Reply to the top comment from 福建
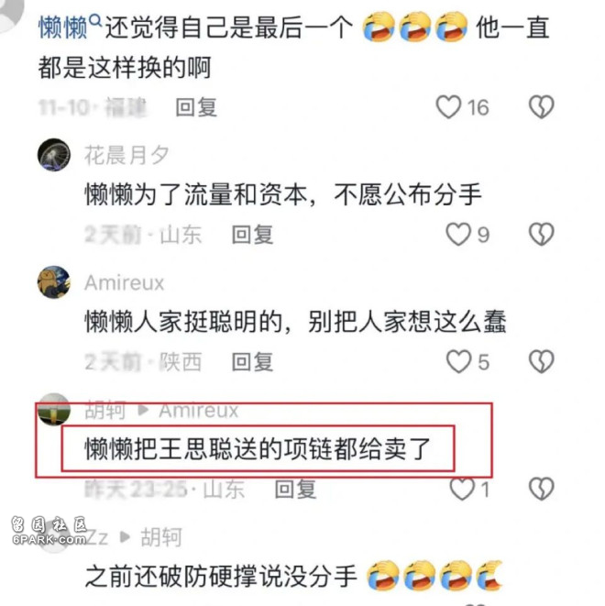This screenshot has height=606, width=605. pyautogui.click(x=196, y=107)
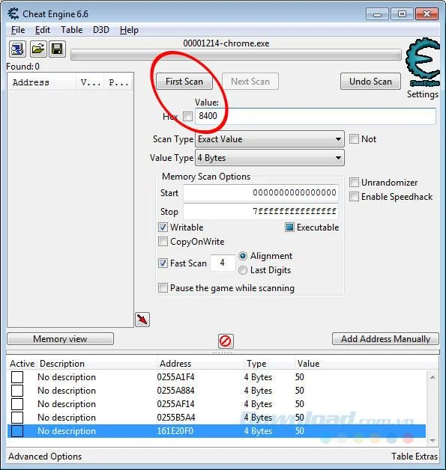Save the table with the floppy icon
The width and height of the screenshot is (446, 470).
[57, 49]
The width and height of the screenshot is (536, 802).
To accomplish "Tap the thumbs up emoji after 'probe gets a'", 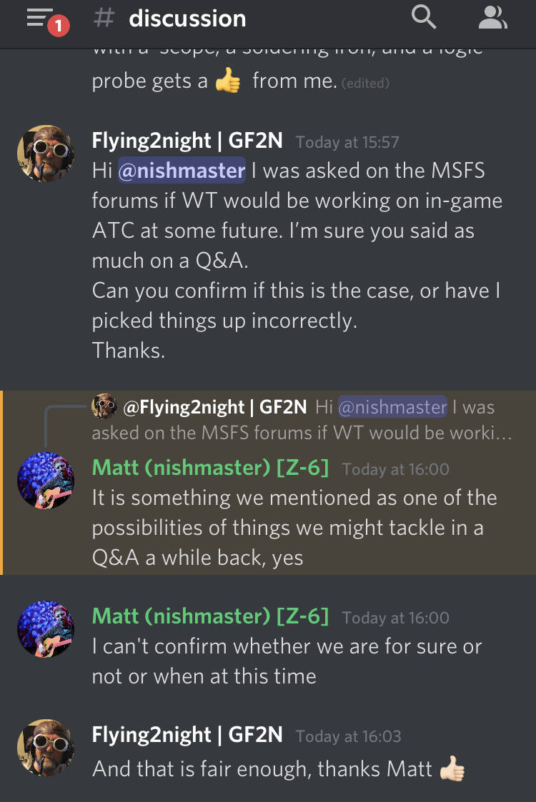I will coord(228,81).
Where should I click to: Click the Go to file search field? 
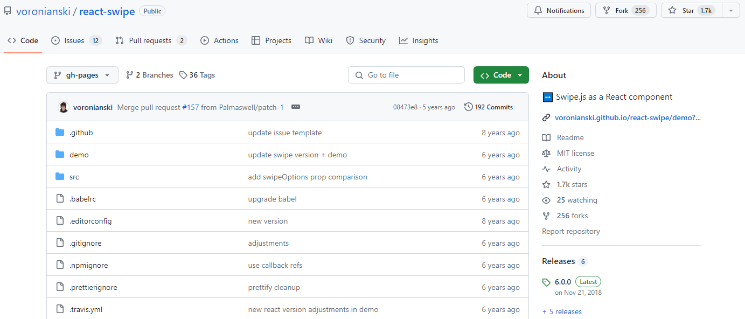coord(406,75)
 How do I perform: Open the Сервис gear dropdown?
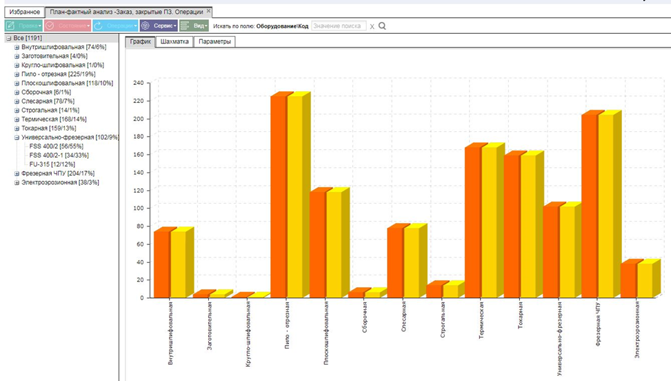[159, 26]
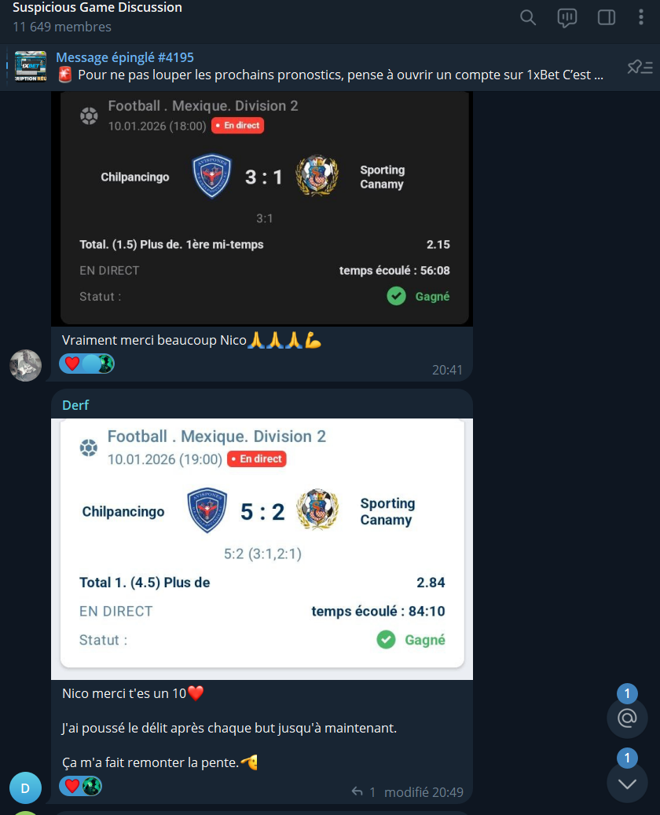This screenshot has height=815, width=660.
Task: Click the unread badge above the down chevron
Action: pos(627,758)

*WHAT TO DO*: Set out exactly, and only, the lines between the first line of the listing and the line containing "The width and height of the screenshot is (536, 802).", counting both, while leaving every picture out.

*SOLUTION TO THE EXERCISE*:
Reply to the top comment from 福建
This screenshot has height=606, width=605. pyautogui.click(x=196, y=107)
Save the table with the floppy icon
The width and height of the screenshot is (446, 470).
[57, 49]
The width and height of the screenshot is (536, 802).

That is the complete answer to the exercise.